Y el apóstol san Pablo quiere que
no nos entristezcamos por la suerte de los difuntos, pues nuestra fe nos enseña
que todos los que creen en Cristo, según se afirma en el Evangelio, no morirán
para siempre: por la fe, en efecto, sabemos que ni Cristo murió para siempre ni
nosotros tampoco moriremos para siempre.
Pues él mismo, el Señor, a la voz
del arcángel y al son de la trompeta divina, descenderá del cielo, y los
muertos en Cristo resucitarán.
Así, pues, debe sostenernos esta
esperanza de la resurrección, pues los que hemos perdido en este mundo, los
volveremos a encontrar en el otro; es suficiente que creamos en Cristo de
verdad, es decir, obedeciendo sus mandatos, ya que es más fácil para él
resucitar a los muertos que para nosotros despertar a los que duermen. Mas he
aquí que, por una parte, afirmamos esta creencia y, por otra, no sé por qué
profundo sentimiento, nos refugiamos en las lágrimas, y el deseo de nuestra
sensibilidad hace vacilar la fe de nuestro espíritu. ¡Oh miserable condición
humana y vanidad de toda nuestra vida sin Cristo!
¡Oh muerte, que separas a los que
estaban unidos y, cruel e insensible, desunes a los que unía la amistad! Tu
poder ha sido ya quebrantado. Ya ha sido roto tu cruel yugo por aquel que te
amenazaba por boca del profeta Oseas: ¡Oh muerte, yo seré tu muerte! Por
esto podemos apostrofarte con las palabras del Apóstol: ¿Dónde está,
muerte, tu victoria? ¿Dónde está, muerte, tu aguijón?

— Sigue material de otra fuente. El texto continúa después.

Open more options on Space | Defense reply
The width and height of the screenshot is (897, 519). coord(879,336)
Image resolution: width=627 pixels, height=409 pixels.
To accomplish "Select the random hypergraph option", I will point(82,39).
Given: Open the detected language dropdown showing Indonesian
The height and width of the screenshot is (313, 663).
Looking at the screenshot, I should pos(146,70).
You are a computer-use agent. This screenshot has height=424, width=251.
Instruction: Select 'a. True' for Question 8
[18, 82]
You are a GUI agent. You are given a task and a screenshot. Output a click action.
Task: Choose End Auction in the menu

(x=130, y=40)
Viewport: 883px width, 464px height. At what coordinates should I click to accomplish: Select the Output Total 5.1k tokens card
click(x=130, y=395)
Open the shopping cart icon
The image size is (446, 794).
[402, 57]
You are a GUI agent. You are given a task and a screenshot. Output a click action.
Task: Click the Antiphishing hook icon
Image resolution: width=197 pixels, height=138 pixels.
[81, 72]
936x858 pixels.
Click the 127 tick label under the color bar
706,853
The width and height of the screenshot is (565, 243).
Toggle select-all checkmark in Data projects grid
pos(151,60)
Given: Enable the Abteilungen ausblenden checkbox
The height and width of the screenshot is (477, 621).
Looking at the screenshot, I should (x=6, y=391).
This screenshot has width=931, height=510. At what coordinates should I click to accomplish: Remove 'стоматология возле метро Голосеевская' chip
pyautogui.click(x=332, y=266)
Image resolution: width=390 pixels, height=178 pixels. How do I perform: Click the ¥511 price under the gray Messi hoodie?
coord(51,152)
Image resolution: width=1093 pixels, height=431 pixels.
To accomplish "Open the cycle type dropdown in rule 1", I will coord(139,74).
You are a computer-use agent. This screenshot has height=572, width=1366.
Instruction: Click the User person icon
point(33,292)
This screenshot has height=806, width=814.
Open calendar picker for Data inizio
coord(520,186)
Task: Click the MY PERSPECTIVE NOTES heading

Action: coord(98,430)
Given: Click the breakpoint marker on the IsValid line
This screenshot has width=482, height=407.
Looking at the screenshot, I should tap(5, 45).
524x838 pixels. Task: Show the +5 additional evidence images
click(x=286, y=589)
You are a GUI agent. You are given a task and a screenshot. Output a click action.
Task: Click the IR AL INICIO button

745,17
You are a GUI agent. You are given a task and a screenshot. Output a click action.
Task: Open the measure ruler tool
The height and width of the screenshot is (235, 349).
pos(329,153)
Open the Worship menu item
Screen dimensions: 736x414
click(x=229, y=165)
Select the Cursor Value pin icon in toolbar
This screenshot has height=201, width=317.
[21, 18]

El mismo que te ha vencido a ti
nos ha redimido a nosotros, entregando su vida en poder de los impíos para
convertir a estos impíos en amigos suyos. Son ciertamente muy abundantes y
variadas las enseñanzas que podemos tomar de las Escrituras santas para nuestro
consuelo. Pero bástanos ahora la esperanza de la resurrección y la
contemplación de la gloria de nuestro Redentor, en quien nosotros, por la fe,
nos consideramos ya resucitados, pues, como afirma el Apóstol: Si hemos
muerto con Cristo, creemos que también viviremos con él.
No nos pertenecemos, pues, a
nosotros mismos, sino a aquel que nos redimió, de cuya voluntad debe estar
siempre pendiente la nuestra, tal como decimos en la oración: Hágase tu
voluntad. Por eso, ante la muerte, hemos de decir como Job: El
Señor me lo dio, el Señor me lo quitó, bendito sea el nombre del Señor.
Repitamos, pues, ahora estas palabras de Job y así, siendo iguales a él en este
mundo, alcanzaremos después, en el otro, un premio semejante al suyo.